The best thing about living in a tiny house is knowing we are debt-free; and being able to clean the floors in 5 minutes! The worst thing is dealing with the effects of getting older; making movement difficult.
During times of illness or injury, it’s not fun crawling in a loft when your arthritic knee is swollen and angry.


We have often thought about what our home would look like if it was on a goose-neck trailer. We didn’t realize at the time of our design phase that a bumper-pull of this size isn’t easy to move. We figure if we are still living in our tiny home in another ten years, we might upgrade ourselves to the goose-neck for a comfy, standup bedroom.
Mindfulness about consumerism. We live in a culture that has systematically trained people to go shopping when they are bored, feeling down, alone, hungry, happy, etc.; shopping is a form of entertainment. We worked really hard to downsize and simplify. So now, we have a few questions we always ask ourselves before we make any purchase. We are thankful for each month that we can remain debt-free.

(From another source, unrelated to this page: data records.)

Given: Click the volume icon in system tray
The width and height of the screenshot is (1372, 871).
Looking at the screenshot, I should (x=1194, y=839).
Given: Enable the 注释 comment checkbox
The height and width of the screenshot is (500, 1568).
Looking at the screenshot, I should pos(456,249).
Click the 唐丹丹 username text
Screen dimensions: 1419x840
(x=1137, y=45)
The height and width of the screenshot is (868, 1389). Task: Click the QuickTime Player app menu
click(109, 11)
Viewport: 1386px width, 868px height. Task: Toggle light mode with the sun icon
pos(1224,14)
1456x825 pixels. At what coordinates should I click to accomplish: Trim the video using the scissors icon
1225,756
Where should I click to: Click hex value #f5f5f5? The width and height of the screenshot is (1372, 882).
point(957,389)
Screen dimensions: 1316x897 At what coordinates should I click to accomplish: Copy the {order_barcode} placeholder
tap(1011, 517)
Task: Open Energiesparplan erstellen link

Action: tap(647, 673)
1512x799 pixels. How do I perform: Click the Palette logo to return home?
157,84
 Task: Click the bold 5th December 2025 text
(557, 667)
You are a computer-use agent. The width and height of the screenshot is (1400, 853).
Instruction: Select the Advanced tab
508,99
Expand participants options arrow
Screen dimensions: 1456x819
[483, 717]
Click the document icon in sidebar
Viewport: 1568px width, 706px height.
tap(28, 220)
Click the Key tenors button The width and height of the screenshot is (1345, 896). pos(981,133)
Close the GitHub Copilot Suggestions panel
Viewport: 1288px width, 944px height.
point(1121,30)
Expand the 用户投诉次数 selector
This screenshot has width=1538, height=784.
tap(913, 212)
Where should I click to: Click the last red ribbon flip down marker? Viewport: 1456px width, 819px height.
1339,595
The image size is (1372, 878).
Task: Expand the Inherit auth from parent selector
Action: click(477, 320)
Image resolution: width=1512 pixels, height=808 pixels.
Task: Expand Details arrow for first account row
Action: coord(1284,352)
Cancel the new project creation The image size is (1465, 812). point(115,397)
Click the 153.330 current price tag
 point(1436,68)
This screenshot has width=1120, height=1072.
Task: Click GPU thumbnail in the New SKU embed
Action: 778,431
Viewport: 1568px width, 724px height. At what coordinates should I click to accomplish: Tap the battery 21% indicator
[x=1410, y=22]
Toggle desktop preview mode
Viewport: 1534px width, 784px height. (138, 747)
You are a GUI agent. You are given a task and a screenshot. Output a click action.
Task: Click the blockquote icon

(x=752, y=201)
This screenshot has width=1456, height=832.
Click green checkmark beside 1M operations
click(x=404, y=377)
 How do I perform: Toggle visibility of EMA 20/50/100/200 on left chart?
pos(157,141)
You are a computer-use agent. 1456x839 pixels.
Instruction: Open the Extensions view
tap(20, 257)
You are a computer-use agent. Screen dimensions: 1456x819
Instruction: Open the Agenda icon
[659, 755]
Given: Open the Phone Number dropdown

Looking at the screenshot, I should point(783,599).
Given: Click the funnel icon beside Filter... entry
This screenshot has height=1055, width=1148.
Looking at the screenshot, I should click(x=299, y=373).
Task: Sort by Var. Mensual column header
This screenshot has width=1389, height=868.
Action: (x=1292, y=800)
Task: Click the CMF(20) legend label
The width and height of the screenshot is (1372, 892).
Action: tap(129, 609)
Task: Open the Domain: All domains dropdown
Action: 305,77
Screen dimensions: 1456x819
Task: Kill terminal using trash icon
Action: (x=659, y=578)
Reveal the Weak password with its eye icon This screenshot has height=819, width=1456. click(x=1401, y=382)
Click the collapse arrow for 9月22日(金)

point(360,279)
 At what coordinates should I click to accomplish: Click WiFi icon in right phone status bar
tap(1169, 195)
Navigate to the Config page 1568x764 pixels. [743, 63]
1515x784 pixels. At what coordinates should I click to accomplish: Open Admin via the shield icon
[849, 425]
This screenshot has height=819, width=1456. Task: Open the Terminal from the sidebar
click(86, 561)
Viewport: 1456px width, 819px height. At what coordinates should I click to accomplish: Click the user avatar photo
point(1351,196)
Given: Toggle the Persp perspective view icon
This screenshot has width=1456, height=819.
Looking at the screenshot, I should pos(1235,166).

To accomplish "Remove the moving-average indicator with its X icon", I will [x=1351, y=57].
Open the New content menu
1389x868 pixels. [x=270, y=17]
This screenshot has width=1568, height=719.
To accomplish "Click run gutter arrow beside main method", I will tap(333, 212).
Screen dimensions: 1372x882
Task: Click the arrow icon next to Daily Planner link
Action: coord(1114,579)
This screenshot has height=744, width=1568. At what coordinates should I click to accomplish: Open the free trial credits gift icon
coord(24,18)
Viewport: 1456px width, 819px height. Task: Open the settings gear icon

If you are considering going tiny, do your research. Don’t expect others to hand you what you need to know because everyone’s situation is a little different. Take the time to learn everything you can about the types of structures, the costs, the limitations, and, most importantly, the capability and honesty of a builder. Now that tiny homes are becoming more popular. Folks have many more choices of reputable builders. You can even see their inventory of previous builds! Make sure you look for yourself. Go to the building site if it’s allowed. Don’t just take someone’s word for it. Do your homework. Remember that everyone’s opinions are bias to what works for them (or their profits).


House exterior dimensions: 8.5’ x 32’ bumper-pull triple-axle deck over trailer. Weight: approximately 22,000 lbs. Square footage: Downstairs 236 sq ft. Media loft 75 sq ft. Bedroom loft 72 sq ft. Total, we have a living space of 383 sq ft.

We started our blog when we were first looking for land; before our house was even finished. It was to introduce ourselves to the people who were thinking of letting us lease a piece of their land. Eventually, it became a place for us to share our experiences with others who were navigating these uncharted waters as well.